= WHAT TO DO =
Copy the entries word for word, starting at the line that contains "Where should I" and continuing through the end of the entries. Leave the pictures out of your answer.

··· SUPPLIED INFORMATION

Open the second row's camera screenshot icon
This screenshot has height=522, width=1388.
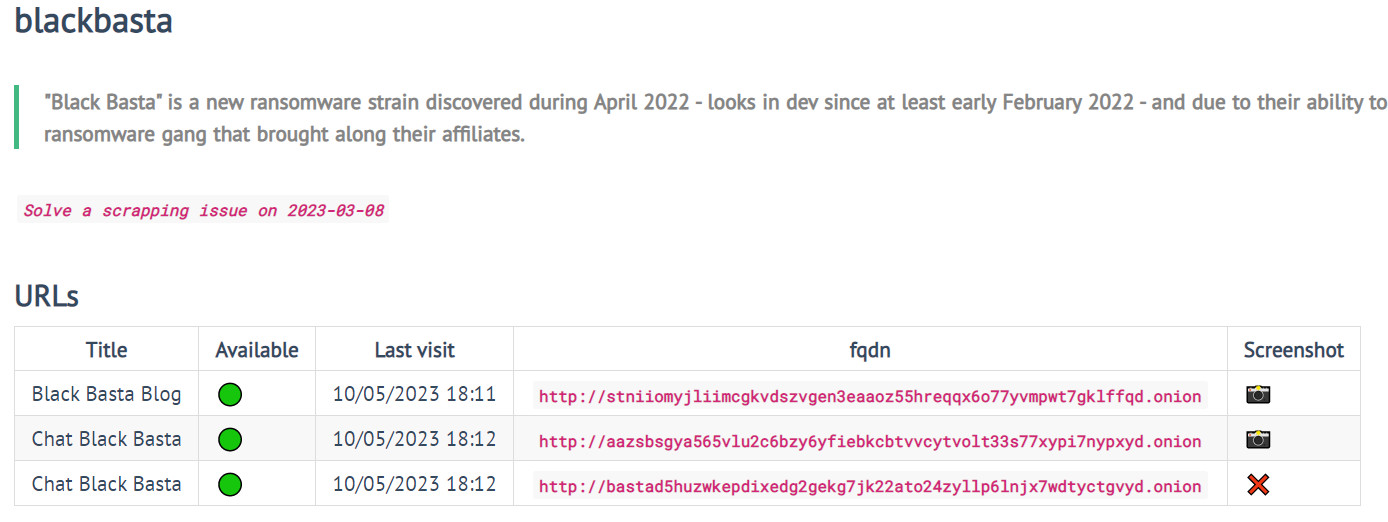coord(1258,439)

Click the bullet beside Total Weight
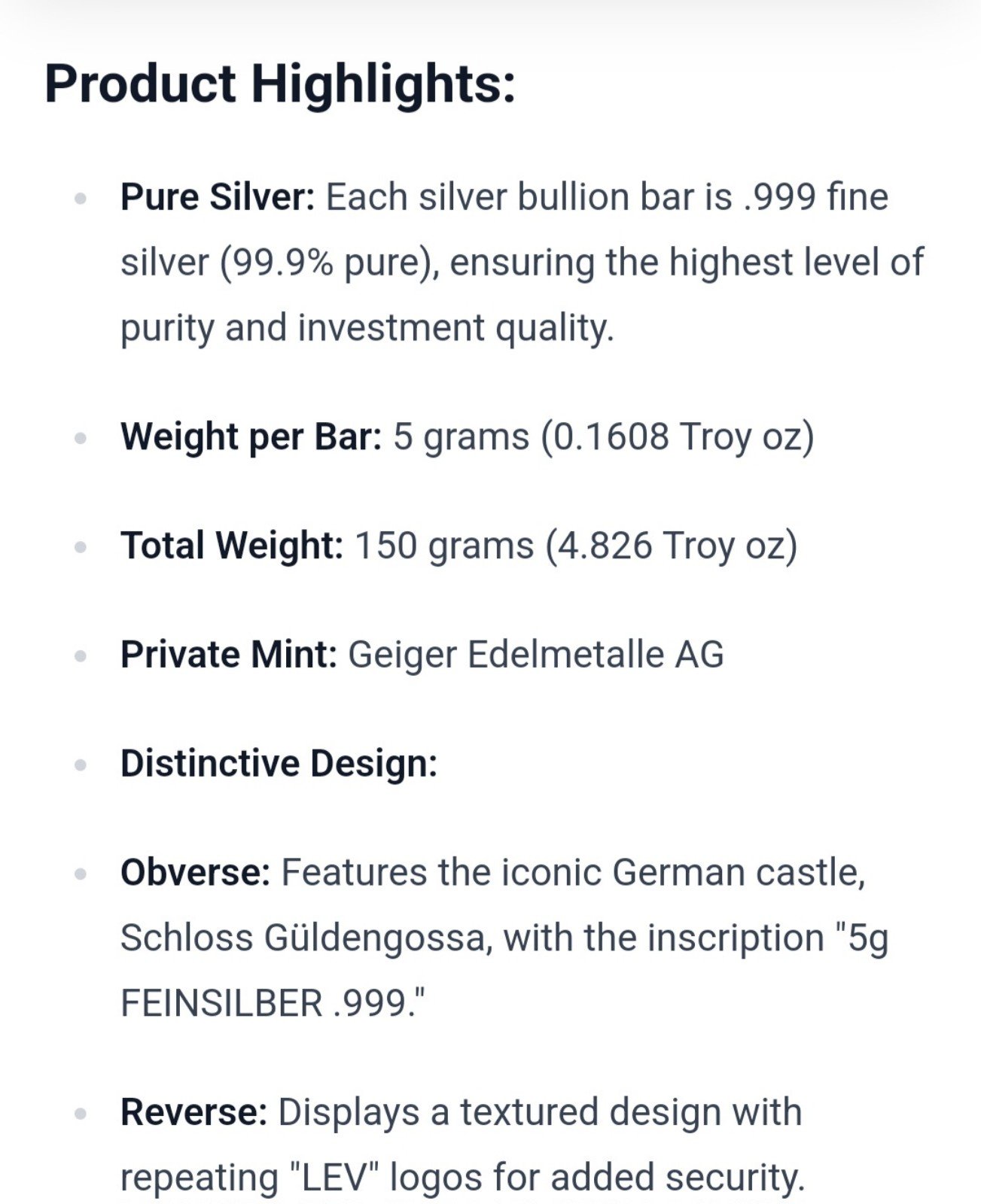pos(81,547)
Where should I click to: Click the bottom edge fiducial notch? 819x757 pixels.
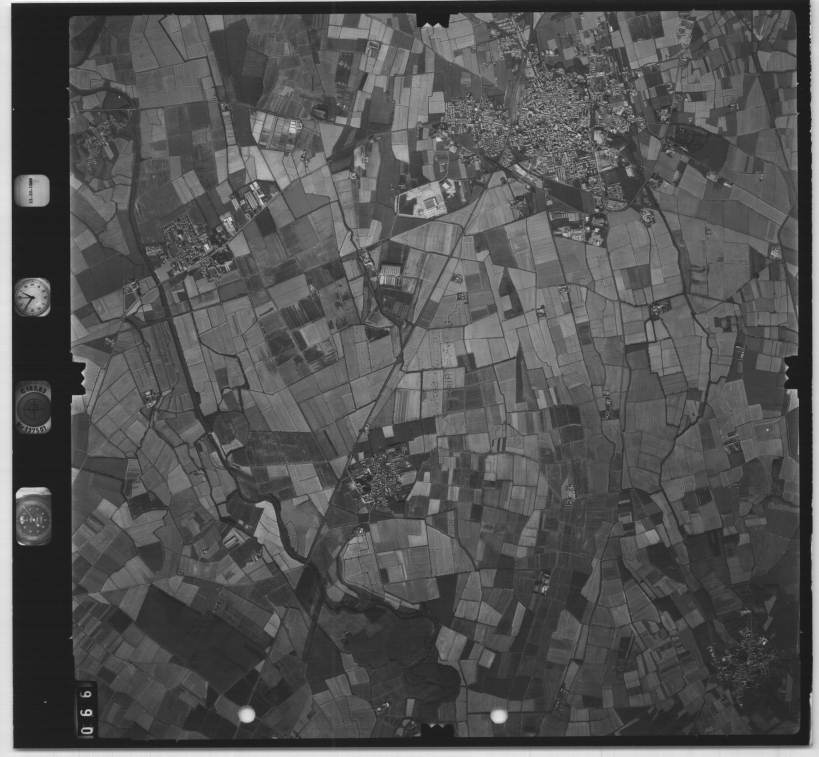[x=435, y=732]
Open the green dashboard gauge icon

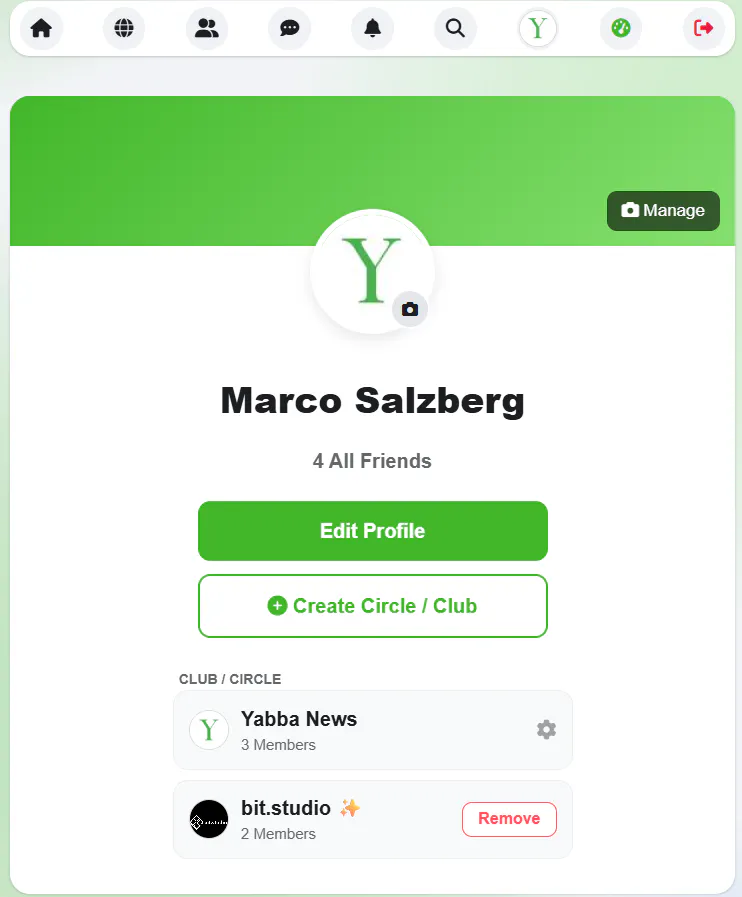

······

= WORKED SOLUTION =
Where should I click to: Click the bottom edge fiducial notch? 819x757 pixels.
[x=435, y=732]
Open the green dashboard gauge icon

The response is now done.